Return, verbatim, the lines of the item coordinate data below from the first line through the line containing "Action: (998, 560)", inclusive.

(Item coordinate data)
━━━━━━━━━━━━━━━━

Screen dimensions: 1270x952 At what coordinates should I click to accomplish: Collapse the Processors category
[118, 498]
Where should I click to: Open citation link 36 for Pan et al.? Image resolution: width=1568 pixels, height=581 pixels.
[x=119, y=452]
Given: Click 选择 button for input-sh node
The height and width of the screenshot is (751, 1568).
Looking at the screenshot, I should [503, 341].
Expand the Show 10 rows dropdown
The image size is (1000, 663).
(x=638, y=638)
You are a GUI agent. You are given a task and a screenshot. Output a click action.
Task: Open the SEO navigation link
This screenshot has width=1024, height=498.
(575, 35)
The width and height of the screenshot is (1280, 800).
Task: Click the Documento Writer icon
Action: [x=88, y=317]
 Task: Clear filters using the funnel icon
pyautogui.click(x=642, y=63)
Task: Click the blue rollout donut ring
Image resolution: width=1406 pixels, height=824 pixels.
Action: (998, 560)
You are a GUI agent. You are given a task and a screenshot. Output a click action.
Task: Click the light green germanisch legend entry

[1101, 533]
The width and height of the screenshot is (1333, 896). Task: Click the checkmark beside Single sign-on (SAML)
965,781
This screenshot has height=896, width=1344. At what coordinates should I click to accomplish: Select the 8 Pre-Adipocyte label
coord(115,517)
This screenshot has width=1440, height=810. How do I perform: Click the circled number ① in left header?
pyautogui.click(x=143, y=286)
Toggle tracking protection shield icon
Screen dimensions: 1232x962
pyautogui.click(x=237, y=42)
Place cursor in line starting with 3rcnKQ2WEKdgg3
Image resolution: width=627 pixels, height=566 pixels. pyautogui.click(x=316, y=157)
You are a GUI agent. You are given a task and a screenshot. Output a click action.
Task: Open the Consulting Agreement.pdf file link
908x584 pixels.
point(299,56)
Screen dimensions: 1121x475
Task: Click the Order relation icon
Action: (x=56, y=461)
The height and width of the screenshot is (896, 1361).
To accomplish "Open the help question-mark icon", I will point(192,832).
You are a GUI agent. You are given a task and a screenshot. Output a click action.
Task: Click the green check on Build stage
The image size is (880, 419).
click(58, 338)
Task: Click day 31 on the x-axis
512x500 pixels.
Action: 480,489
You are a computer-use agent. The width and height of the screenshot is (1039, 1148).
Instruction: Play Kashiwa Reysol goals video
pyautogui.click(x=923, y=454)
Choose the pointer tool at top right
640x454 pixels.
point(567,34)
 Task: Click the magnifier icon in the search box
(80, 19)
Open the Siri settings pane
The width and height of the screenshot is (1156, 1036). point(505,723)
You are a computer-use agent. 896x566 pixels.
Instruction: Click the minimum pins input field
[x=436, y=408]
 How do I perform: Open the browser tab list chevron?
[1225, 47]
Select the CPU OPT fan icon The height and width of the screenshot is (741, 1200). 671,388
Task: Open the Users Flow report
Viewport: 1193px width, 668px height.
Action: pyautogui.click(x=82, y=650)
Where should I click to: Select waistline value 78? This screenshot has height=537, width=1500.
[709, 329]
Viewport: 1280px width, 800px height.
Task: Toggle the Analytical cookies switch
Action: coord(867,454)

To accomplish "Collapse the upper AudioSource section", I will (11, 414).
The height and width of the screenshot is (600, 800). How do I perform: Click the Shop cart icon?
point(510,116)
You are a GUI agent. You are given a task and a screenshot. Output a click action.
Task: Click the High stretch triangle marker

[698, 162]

━━━━━━━━━━━━━━━━

SOLUTION TO THE PROBLEM -
Screen dimensions: 1270x952 At what coordinates should I click to accomplish: Collapse the Processors category
[118, 498]
Where should I click to: Open citation link 36 for Pan et al.? Image resolution: width=1568 pixels, height=581 pixels.
[x=119, y=452]
Given: Click 选择 button for input-sh node
The height and width of the screenshot is (751, 1568).
Looking at the screenshot, I should [503, 341].
Expand the Show 10 rows dropdown
The image size is (1000, 663).
(x=638, y=638)
You are a GUI agent. You are given a task and a screenshot. Output a click action.
Task: Open the SEO navigation link
This screenshot has width=1024, height=498.
(575, 35)
The width and height of the screenshot is (1280, 800).
Task: Click the Documento Writer icon
Action: [x=88, y=317]
 Task: Clear filters using the funnel icon
pyautogui.click(x=642, y=63)
Task: Click the blue rollout donut ring
Image resolution: width=1406 pixels, height=824 pixels.
Action: (998, 560)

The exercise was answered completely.